▸ Text shown:
- Born: November 30, 1998 (age 27) New York City, US
- Occupation: Actor
- Father: Tim Van Patten
- Relatives: Grace Van Patten (sister) Dick Van Patten (uncle) Joyce Van Patten (aunt) Vincent Van Patten (cousin)

= Anna Van Patten =

American actor (born 1998)

Anna Van Patten (born 1998) is an American actress most known for her role as Kitty, a supporting character in the American television show Euphoria. She also appeared as Deanna Knox in The Twisted Tale of Amanda Knox, opposite her sister Grace Van Patten as Amanda, and as Grace Byron on Gossip Girl.

==Biography==
Anna Van Patten was born in 1998. She was born and raised in Tribeca, New York City, and attended Fiorello H. LaGuardia High School. Her father, Tim Van Patten, took her to sets from a young age and she soon became interested in acting: according to her, at age 10, she tried to convince her father to select her as the dead girl in the Game of Thrones pilot, but at the last minute he decided it might be too disturbing. She studied film at The New School, after considering architecture as a career choice.

== Career ==
Van Patten first started gaining attention as an actor portraying senator's daughter Grace Byron on Gossip Girl, a job she found exciting due to being a fan of the original series. She went on to play Deanna Knox in The Twisted Tale of Amanda Knox, alongside her real-life sister Grace Van Patten, who was playing Deanna's older sister and the lead character, Amanda Knox. She also appeared in Master and made guest appearances in FBI: Most Wanted and Law & Order: Special Victims Unit. She appeared in a Lafayette 148 fashion campaign opposite her mother, Wendy.

▸ Provided data:
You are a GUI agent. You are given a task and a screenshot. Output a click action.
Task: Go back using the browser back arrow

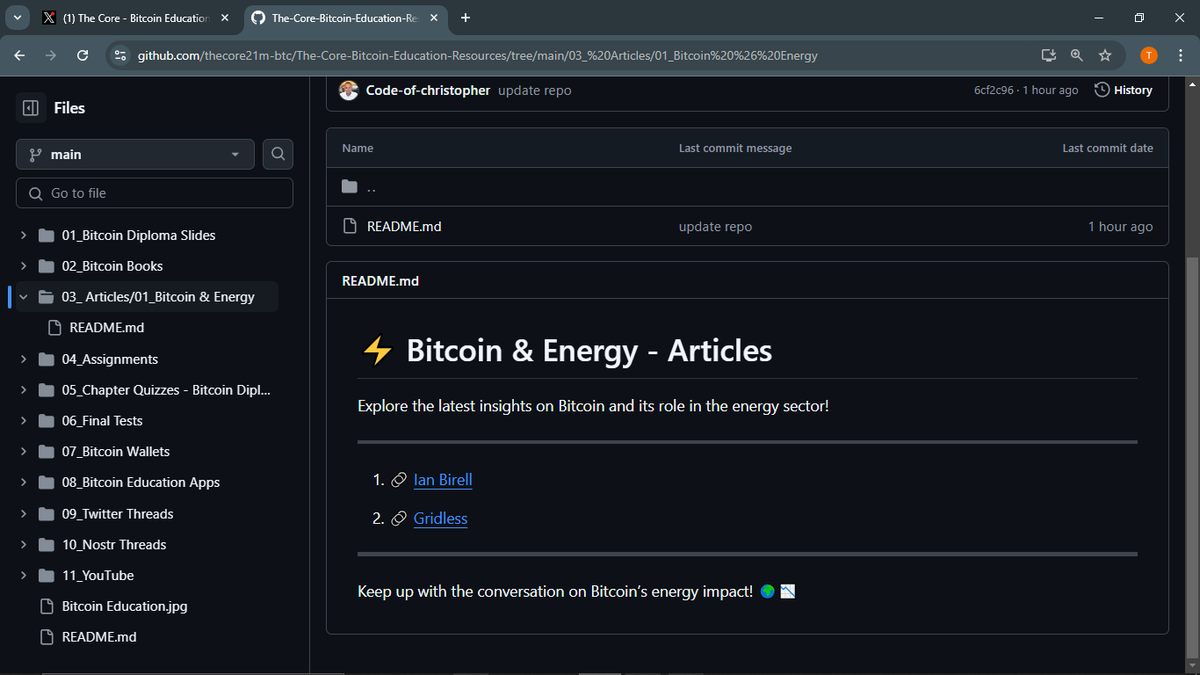(19, 55)

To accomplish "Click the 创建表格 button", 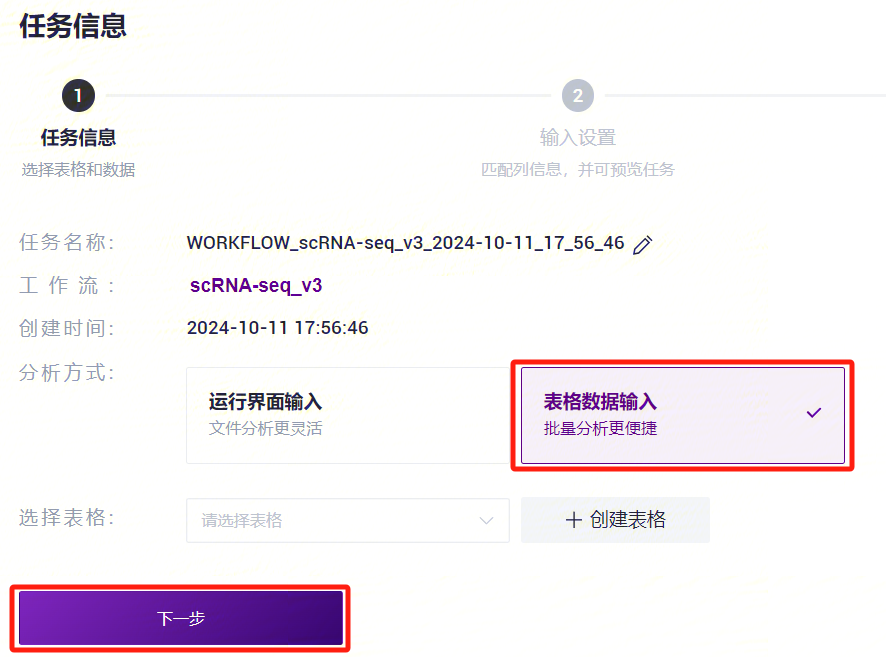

▸ Exercise task:
Reproduce the part of the Anna Van Patten text that opens with the words containing "- Born: November" and closes with "actor (born 1998)".

▸ Solution:
- Born: November 30, 1998 (age 27) New York City, US
- Occupation: Actor
- Father: Tim Van Patten
- Relatives: Grace Van Patten (sister) Dick Van Patten (uncle) Joyce Van Patten (aunt) Vincent Van Patten (cousin)

= Anna Van Patten =

American actor (born 1998)